▸ **Exercise set**
[a] Answer these questions from the text on rising prescription drug costs:
(i) What was the average health care rate increase for mid-size and large companies in 2015, according to Aon?
(ii) What is the average cost of Harvoni treatment?
(iii) About how many brand-name drug formulations went up at least 9.9% in December 2015 and January 2016?
[b] Continue the text on rising prescription drug costs from where it stops.
Page extract: Begin
Although the rate at which overall health costs are rising is historically low, employers, experts, and politicians are expressing alarm at the rising cost of prescription drugs. According to a recent Aon analysis, the average health care rate increase for mid-size and large companies in 2015 was 3.2%. Prescription drug costs, however, jumped by 10% last year according to a report by Truveris that was publicized by the Business Health Care Group.
In general, hospital expenses account for 30-40% of medical spending for commercial health insurance plans, with physician services contributing for another 30%. Historically, prescription drug costs typically accounted for about 15% of employers’ medical spending. Today it is not unusual for pharmacy claims to total 20-25% of all health plan costs.
Two of the most popular explanations for the growth in drug costs are the release of new high cost of specialty drugs and price increases by pharmaceutical companies. “Specialty” drugs are cutting-edge medications that treat severe, complex diseases like cancer, multiple sclerosis, and rheumatoid arthritis. Specialty drugs typically require immense resources to research, develop, and produce, and injectable and biologic products may require special handling.
Many of these new drugs have remarkable results that can give patients the proverbial “new lease on life.” For example, one FDA-designated breakthrough drug therapy with the brand name Orkambi (Lumacaftor/ivacaftor) can help cystic fibrosis patients who have struggled to breathe feel like they have “new lungs.” Another, Harvoni (Ledipasvir/sofosbuvir) is 94-99% effective at curing the most common form of Hepatitis C. Even with these marvelous results, many wonder whether the drugs are worth their high prices. An average cost of Harvoni treatment is $90,000, while Orkambi costs $259,000 per patient per year. According to the Associated Press, Vermont will pay $3.6 million for the Orkambi needed to treat only 40 cystic fibrosis patients this year, an amount equal to 7% of the entire state’s Medicaid budget deficit.
Surprising as it seems, the astronomical prices for these new drugs may be less responsible for the increase in total drug costs than the fact that drug makers are simply raising prices across the board for all sorts of drugs. John Fauber reported last year in the Milwaukee Journal Sentinel that prices for dermatology drugs have skyrocketed over the last six years, with nineteen dermatology products increasing by an average of 401% between 2009 and 2015. He noted that a paper in the journal JAMA Dermatology by Steven and Miranda Rosenberg found that Retin-A Micro, an acne drug, rose by 413.64% over that time, from $178.05 to $914.52. An antineoplastic medication made by the same company went from $1,686.78 to $30,320.12, an increase 1,697%.
Drug cost increases are continuing even after the practice began receiving widespread scrutiny and public condemnation last year. Earlier this week, Bloomberg reported that DRX, a provider of price-comparison software, conducted a survey that found that about 400 formulations of brand-name drugs increased at least 9.9% in the two months of December 2015 and January 2016.
Page extract: End
Exercise data: Begin
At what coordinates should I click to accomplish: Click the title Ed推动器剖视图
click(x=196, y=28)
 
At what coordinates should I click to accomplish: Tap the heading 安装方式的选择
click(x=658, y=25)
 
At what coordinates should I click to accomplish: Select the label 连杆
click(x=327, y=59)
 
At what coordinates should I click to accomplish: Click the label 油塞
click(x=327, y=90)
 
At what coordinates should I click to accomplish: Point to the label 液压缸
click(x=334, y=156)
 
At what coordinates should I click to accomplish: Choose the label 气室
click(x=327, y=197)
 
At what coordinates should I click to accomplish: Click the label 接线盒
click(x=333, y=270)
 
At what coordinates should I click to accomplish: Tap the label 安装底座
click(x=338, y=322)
Exercise data: End
▸ **Task-by-task outputs**
[a]
(i) 3.2%
(ii) $90,000
(iii) About 400

[b]
In response to the criticism this has attracted, some in the drug industry continue to argue that it is appropriate to price drugs at the highest point the market will bear, even if this means some patients may be unable to afford them. The argument goes that pharmaceutical companies must provide a maximal return to investors in order to attract capital to fund R&D for new drugs. In addition, they point to patient assistance programs (PAPs) that provide help to uninsured patients. From this perspective, high drug prices help patients by leading to the creation of new cures and therapies, only insurers pay the high prices, and problems of individual access and affordability are resolved by the PAPs. Of course, this ignores the reality that higher drug costs for insurers, government, and private payers ultimately leads to higher health costs for everyone.
Documents released this week by the House Committee on Oversight and Government Reform from its investigations into Turing Pharmaceuticals reveal its CEO considered the increase of prices to maximize profits, not fund R&D, to be the “dirty secret” of the pharmaceutical industry. The documents also show the efforts of company executives to manage the anticipated backlash against its price increases. These executives believed patient advocates could be managed by framing the issue as a conflict between drug companies and insurance companies, and that advocates would not want to side with insurers. Physicians would not object, they believed, because health care providers are “less sensitive to price increases.” Consumers would buy at any price, they believed, because “[d]rugs are typically non-discretionary and consumers are relatively price insensitive.”
Slides from an undated presentation show that the company was most concerned with the response of payors, but that payers have yet to push back. The slides documented the success of past price increases as follows: “increased Chenodal price 5x with no pushback from payors … Licensing of Thiola . . . Increased price 21x with no pushback from payors . . . Acquisition of Daraprim . . . Increased price 43x with no pushback from payors.”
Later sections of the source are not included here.